Tressel, who resigned (before he was fired?) today, had to know there was no way he could continue as the Buckeyes’ head football coach. Not after breaking several NCAA rules and then lying about it.
His selfish reaction to the news that several of his players had sold memorabilia belied the notion that he was squeaky clean. Instead of turning in his high profile players, he stupidly and selfishly withheld information.
Instead, he wanted these guys on the field because he had national championship aspirations. Without these players, there was no way Ohio State could be a player on that level.
Tressel had a dalliance with common sense, snubbed it and then turned in another direction, no doubt figuring he could get away with his indiscretions. Other coaches around the world of NCAA football have. Why should he be any different?
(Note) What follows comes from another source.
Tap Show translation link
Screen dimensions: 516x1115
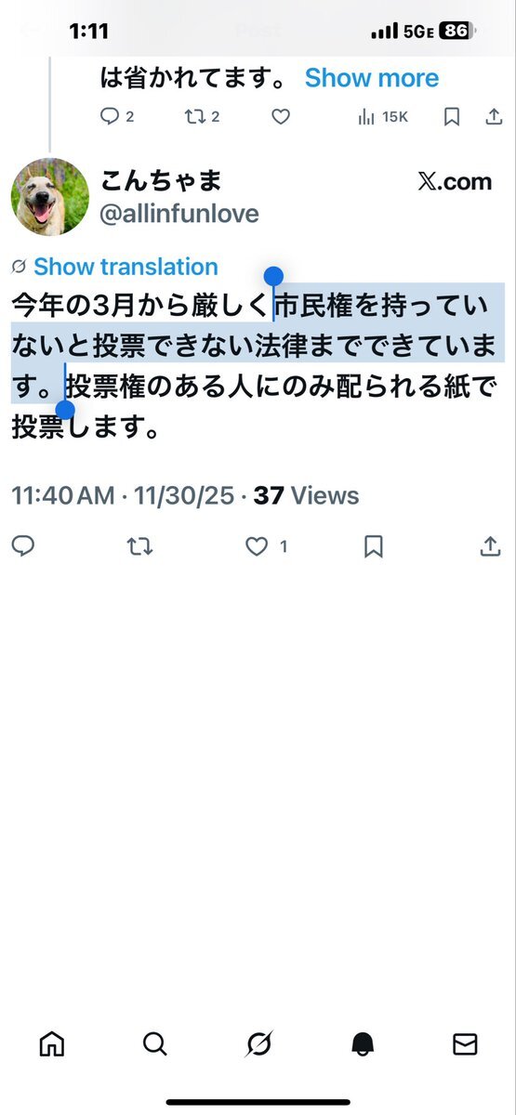pyautogui.click(x=126, y=267)
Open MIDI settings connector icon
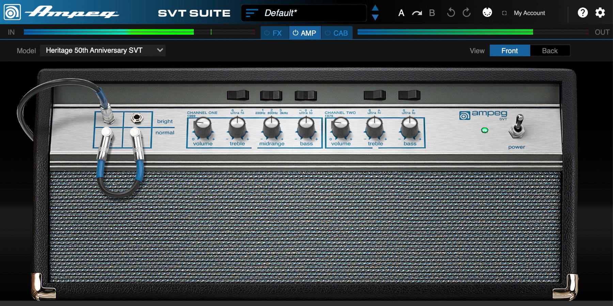 click(487, 13)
In this day and age where paper trails are more prevalent than ever, he thought wrong. And now, he’s paying the ultimate price for it because he got caught.
That doesn’t make him any less of a great coach. However, it does him less of a man in the eyes of more than a few. And that includes some OSU alumni who cannot argue with how this whole story has unfolded.
Tressel is gone, but OSU’s winning legacy will continue. With his departure, you can bet several high profile candidates will aim to become his successor.
Luke Fickell has to be considered a candidate, too, but 2011’s interim head coach will have to put together a spectacular season this year in order to have any kind of a shot for the permanent job.
Two other possibilities, Urban Meyer and Bo Pelini, are lurking. Both bring strong credentials to the table. Both are Ohioans, Meyer raised and schooled in Ashtabula, and Pelini a product of Youngstown Cardinal Mooney High School. Both are young – Meyer will be 47 next month; Pelini is 43.
Meyer has a resume to die for, having been eminently successful at Bowling Green, Utah and Florida. He owns two BCS title-game victories. He is taking this year off due to health reasons, but has not ruled out a return to coaching.
Pelini, a free safety with the Buckeyes for four seasons in the late 1980s, has revived the football program at Nebraska in his first head-coaching stint. He is 30-12 in three seasons. Buckeyes fans will get a chance to follow the Huskers now that they’re in the Big Ten Conference. OSU travels to Nebraska on Oct. 8.
As long as Tressel helmed the Ohio State program, he wasn’t going anywhere. Now that he is gone, that has changed and opened up the door, through which one someone like Meyer or Pelini could easily step and maintain the school’s excellent reputation as a football power.
Tressel’s departure will not trigger a decline in power, much to the chagrin of the many ardent anti-Buckeyes fans. Meyer and Pelini know how to recruit the fruitful state of Ohio for football talent. Assuming that is the direction in which OSU football is headed, that bodes well for the future.